Придуманный год-21

Анжелика Энзель
Они вернулись в середине сентября. Воздух, только вчера накалявший каменные улицы Москвы, быстро остывал. Пришли холодные северные ветры, и солнце, по-прежнему высоко сияющее в глубоком синем небе, вводило москвичей в заблуждение: по-привычке одетые  в невесомую южную одежду, легкомысленные майки и шорты, они мерзли в пронизывающем осеннем воздухе, а солнце почти не грело, лишь сияло, густым золотом отражаясь в окнах домов и машин. Возле метро в темных и старых, будто присыпанных землей, руках торговцев расцвели астры и гладиолусы, дети повесили на отвыкшие спины тяжелые ранцы и рюкзаки. По утрам между зеленых травинок полз, поднимаясь все выше молочно-белый туман, оседая после восхода обильной росой. Было ясно, что лето кончилось.

И что-то было не так.

Что-то начало разлаживаться с тех пор, как они вернулись с моря. Смутное предчувствие не покидало Виталика. Он не смог бы объяснить словами, не смог был даже ухватить, как почти невозможно ухватить растворяющийся утренний сон, оставляющий после себя лишь послевкусие беды, с которым можно промаяться целый день, так и не поняв его причины. Для них двоих вроде бы ничего не изменилось: как только минутная и часовая стрелки вытягивались в линию (одним концом в небо, другим в землю), Виталик срывался с места и, обгоняя, торопясь, подрезая, пробивался сквозь пробки к дому, где жила Мона. Этот старинный дом с черным ходом был густо населен голубями, чей неумолчный говор, невесомый перестук когтистых лапок сопровождали Виталика, пока он, широко ступая через две ступеньки, поднимался на четвертый этаж. Перед дверным звонком он замирал. Опершись рукой о стену, он собирал свое разлетающееся сердце, изо всех сил притормаживал его, отдающее кровью в ушах, и только немного успокоившись, звонил. Мона открывала почти сразу, как будто ждала у двери, карауля его шаги, и тут же отступала в прихожую.

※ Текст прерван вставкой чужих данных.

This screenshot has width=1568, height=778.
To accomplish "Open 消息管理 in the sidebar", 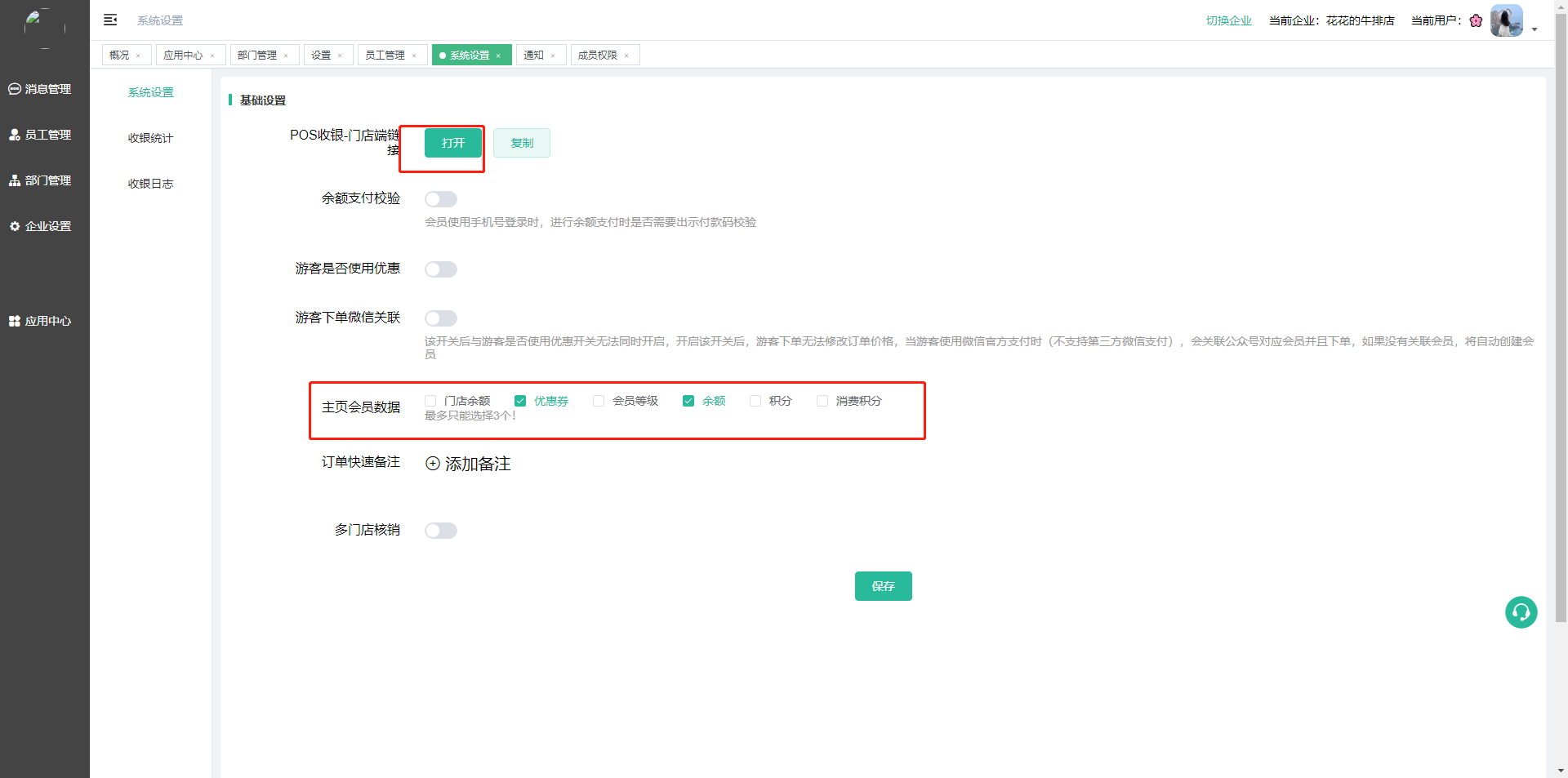I will pyautogui.click(x=40, y=89).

Ей не шла эта квартира, помпезно заставленная дорогой мебелью, и Мона это знала. Улыбка ее, пока она стояла, сжимая и разжимая пальцы, не зная, куда их деть, как будто со дня их расставания с Виталиком прошли, по крайней мере, месяцы или даже годы, а никак не сутки, и она отвыкла и не помнила, как себя вести, улыбка эта была несмелой и извиняющейся. И пока Виталик боролся у двери со шнурками и вешал пиджак, она смотрела на него издали, и весь вид ее, нездешний и безвременный, напоминал Виталику средневековые портреты с их нарушенной пропорцией и застывшим, глубоко уходящим в себя взглядом.
Только после того как Виталик, освободившийся от уличной одежды, представал перед ней, Мона, с трудом выйдя из своей задумчивости, приникала к нему, и ее легкое голубиное тело обтекало его так естественно и ладно, что оба они облегченно вздыхали, будто с них спадали чары и они, наконец, узнавали друг друга.

Взяв за руку, Мона вела его сквозь путаницу комнат на кухню, единственное по-человечески обустроенное помещение во всей квартире. На кухне стоял круглый стол и старые, выкрашенные в белый цвет стулья с высокими спинками. Над столом висел абажур, и круг света, покачивающийся на синей скатерти, чем-то напоминал Виталику дачный вечер на веранде. Еще немного - и тела мотыльков застучат о пластиковый шар, пытаясь пробиться к свету.

Мона кормила его, чем бог послал (в этой квартире она никогда не готовила), после чего они отправлялись в спальню. Там, теряя друг друга под огромным пуховым одеялом, они наощупь сплетали руки и бережно соприкасались, точно несли до краев полный сосуд и боялись пролить хоть каплю.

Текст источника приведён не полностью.